Vladimir,
Sure. I will keep you updated. We have several of our own implementations and we have
been evaluating an implementation based on the LRUDataContainer, which has a wicked hot
spot as I am sure you know. This batching approach sounds quite promising. We will try
it on our existing implementations and we can evaluate (or help on) the infinispan
version.
Bryan
________________________________
From: infinispan-dev-bounces(a)lists.jboss.org
[mailto:infinispan-dev-bounces@lists.jboss.org] On Behalf Of Vladimir Blagojevic
Sent: Friday, January 08, 2010 10:08 AM
To: infinispan -Dev List
Cc: Martyn Cutcher
Subject: Re: [infinispan-dev] Implementing LIRS eviction policy [ISPN-299]
Hey Bryan,
On 2010-01-08, at 1:35 PM, Bryan Thompson wrote:
Vladimir,
Reading the paper, it appears that my suggestion of segments is called "distributed
locks" in this paper and the authors suggests:
For example, the algorithms that need to detect sequence of accesses
cannot retain their performance advantages when pages in the same sequence have been
distributed into multiple partitions and cannot be identified as a sequence.
Indeed, but this sequence access seems to be important for subgroup of algorithms like
SEQ. To be honest, when I first read the paper I was surprised by the authors claim that
batching does not affect precision of LIRS and LRU. LIRS and LRU need order of access too
by it seems that approximated access is not affecting precision significantly.

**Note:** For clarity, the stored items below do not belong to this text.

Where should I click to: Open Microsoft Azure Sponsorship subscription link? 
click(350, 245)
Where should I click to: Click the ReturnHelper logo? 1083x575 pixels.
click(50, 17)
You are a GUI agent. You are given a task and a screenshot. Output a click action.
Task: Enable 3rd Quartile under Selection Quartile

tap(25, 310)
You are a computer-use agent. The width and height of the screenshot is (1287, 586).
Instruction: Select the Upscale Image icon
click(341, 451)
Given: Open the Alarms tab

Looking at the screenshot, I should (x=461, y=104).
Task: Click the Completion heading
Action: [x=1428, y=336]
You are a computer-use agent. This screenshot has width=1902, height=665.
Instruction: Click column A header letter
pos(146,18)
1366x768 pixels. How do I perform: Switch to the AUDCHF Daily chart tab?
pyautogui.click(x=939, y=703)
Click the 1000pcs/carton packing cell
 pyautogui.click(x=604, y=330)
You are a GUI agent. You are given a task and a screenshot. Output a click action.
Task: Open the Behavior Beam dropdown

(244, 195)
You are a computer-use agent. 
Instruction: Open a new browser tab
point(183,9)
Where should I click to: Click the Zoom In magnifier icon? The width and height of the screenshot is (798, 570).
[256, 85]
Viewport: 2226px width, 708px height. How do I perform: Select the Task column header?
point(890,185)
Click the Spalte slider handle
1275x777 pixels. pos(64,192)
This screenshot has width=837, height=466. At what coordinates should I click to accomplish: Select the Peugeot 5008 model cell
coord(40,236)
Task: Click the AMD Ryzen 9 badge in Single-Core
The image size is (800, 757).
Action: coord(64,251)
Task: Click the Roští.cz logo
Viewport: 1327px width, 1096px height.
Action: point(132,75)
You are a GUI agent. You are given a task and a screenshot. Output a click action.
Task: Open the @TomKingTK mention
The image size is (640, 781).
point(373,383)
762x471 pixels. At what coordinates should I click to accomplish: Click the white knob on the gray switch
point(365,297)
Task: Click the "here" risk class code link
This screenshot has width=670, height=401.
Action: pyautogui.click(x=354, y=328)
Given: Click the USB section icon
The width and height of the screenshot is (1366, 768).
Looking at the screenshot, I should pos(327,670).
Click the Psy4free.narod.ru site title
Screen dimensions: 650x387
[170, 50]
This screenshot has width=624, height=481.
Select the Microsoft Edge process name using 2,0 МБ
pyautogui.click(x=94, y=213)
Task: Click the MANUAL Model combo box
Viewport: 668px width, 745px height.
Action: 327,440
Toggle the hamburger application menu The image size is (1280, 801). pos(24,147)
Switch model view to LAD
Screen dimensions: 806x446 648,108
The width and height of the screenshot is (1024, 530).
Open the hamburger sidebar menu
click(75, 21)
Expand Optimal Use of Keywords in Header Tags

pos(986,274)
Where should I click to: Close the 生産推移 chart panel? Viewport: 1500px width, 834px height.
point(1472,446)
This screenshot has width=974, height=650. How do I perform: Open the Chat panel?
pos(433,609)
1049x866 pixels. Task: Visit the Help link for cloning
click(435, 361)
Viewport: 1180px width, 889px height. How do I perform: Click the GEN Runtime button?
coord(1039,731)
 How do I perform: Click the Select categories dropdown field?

Along the same lines we have to figure out if segmenting and batching per segment is going
to affect algorithm precision overall. If someone can prove that this is dead end please
argue your point :) Otherwise, intuitively speaking, I cannot see how batching per segment
would suddenly make LIRS imprecise if batching did not do so in the first place.
Overall, I like the approach outlined in the paper. It takes the concept of batching
further than what we did, but in much the same spirit. In our implementation, we only
batched evictions. They are also batching the updates to the replacement policy ordering
which is still a bottleneck for us.
Concerning the FIFO queue, the paper (page 372) considers both per-thread queues or global
queues. They dismiss global queues for batching updates primarily because certain cache
replacement policies need to detect sequences of operations. Can such sequences of
operations be meaningfully detected within infinispan? Is there any thread-affinity for a
transaction? If not, then segmented queues might be an alternative for infinispan.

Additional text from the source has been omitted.